* [THE PROBLEM] Reproduce verbatim the lines of the material below, starting at the line with "Task: Open the Select year dropdown" and ending at the line with "Given: Close the build.gradle tab", both inclusive; skip the rest.

* [MATERIAL SUPPLIED]
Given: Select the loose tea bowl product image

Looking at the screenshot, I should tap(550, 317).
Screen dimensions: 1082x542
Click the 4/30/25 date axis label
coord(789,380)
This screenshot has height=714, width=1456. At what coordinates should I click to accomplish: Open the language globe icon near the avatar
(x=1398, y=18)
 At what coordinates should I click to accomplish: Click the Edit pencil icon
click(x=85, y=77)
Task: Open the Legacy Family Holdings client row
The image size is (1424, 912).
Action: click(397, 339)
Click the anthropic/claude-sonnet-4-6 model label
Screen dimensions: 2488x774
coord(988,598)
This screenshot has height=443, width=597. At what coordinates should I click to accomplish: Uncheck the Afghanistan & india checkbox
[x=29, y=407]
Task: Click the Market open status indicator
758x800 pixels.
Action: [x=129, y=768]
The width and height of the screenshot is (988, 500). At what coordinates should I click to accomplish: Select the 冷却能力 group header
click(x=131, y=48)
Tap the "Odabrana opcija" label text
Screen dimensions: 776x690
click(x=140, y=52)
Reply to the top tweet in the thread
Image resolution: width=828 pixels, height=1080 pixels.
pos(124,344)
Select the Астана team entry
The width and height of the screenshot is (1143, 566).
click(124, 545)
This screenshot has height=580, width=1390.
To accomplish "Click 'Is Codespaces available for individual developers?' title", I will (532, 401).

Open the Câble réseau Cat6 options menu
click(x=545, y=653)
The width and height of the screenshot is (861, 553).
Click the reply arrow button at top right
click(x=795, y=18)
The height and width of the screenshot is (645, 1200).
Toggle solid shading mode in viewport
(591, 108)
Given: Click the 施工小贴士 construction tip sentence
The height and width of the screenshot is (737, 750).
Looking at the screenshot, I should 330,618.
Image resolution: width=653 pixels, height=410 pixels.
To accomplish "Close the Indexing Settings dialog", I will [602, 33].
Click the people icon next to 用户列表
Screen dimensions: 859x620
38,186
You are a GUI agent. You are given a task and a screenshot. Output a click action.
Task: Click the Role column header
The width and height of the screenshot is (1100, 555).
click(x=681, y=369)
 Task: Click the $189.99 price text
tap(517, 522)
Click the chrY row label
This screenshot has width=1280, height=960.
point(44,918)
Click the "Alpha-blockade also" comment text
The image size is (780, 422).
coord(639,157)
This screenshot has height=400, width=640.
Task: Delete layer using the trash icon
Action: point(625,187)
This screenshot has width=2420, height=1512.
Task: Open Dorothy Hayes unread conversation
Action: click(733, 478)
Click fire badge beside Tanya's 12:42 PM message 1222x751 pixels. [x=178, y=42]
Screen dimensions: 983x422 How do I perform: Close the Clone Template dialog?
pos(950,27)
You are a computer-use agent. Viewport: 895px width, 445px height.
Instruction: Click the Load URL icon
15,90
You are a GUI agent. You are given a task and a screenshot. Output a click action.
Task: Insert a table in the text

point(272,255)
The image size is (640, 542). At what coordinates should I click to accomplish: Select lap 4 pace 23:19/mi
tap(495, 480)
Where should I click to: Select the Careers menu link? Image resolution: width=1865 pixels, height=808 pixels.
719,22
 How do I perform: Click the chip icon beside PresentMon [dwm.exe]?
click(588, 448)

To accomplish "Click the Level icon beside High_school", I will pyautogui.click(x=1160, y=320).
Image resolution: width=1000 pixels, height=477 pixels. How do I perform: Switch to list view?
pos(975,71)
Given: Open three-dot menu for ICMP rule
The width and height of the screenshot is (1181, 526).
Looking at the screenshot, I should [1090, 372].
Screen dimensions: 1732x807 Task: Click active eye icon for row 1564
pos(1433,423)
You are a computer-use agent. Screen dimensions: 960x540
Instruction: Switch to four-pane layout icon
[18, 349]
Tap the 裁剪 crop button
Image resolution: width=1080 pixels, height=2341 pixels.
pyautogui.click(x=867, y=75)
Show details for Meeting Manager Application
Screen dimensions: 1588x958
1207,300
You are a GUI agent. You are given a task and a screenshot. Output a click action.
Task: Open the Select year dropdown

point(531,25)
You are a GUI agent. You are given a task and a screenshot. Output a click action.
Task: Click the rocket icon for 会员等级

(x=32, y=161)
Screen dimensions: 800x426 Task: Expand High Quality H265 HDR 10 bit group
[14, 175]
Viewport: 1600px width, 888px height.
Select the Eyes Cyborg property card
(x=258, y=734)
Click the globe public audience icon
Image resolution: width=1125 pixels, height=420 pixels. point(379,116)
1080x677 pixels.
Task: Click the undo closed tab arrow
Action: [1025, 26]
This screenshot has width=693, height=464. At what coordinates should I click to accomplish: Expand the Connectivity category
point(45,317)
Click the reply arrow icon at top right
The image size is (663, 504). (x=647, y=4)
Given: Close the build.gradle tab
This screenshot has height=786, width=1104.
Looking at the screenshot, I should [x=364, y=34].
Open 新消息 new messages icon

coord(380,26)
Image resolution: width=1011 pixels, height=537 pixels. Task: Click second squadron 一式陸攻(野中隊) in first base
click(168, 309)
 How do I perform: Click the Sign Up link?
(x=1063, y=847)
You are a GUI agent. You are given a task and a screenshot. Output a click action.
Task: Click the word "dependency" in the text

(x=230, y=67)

* [RESPONSE AREA]
Task: Open the Select year dropdown

point(531,25)
You are a GUI agent. You are given a task and a screenshot. Output a click action.
Task: Click the rocket icon for 会员等级

(x=32, y=161)
Screen dimensions: 800x426 Task: Expand High Quality H265 HDR 10 bit group
[14, 175]
Viewport: 1600px width, 888px height.
Select the Eyes Cyborg property card
(x=258, y=734)
Click the globe public audience icon
Image resolution: width=1125 pixels, height=420 pixels. point(379,116)
1080x677 pixels.
Task: Click the undo closed tab arrow
Action: [1025, 26]
This screenshot has width=693, height=464. At what coordinates should I click to accomplish: Expand the Connectivity category
point(45,317)
Click the reply arrow icon at top right
The image size is (663, 504). (x=647, y=4)
Given: Close the build.gradle tab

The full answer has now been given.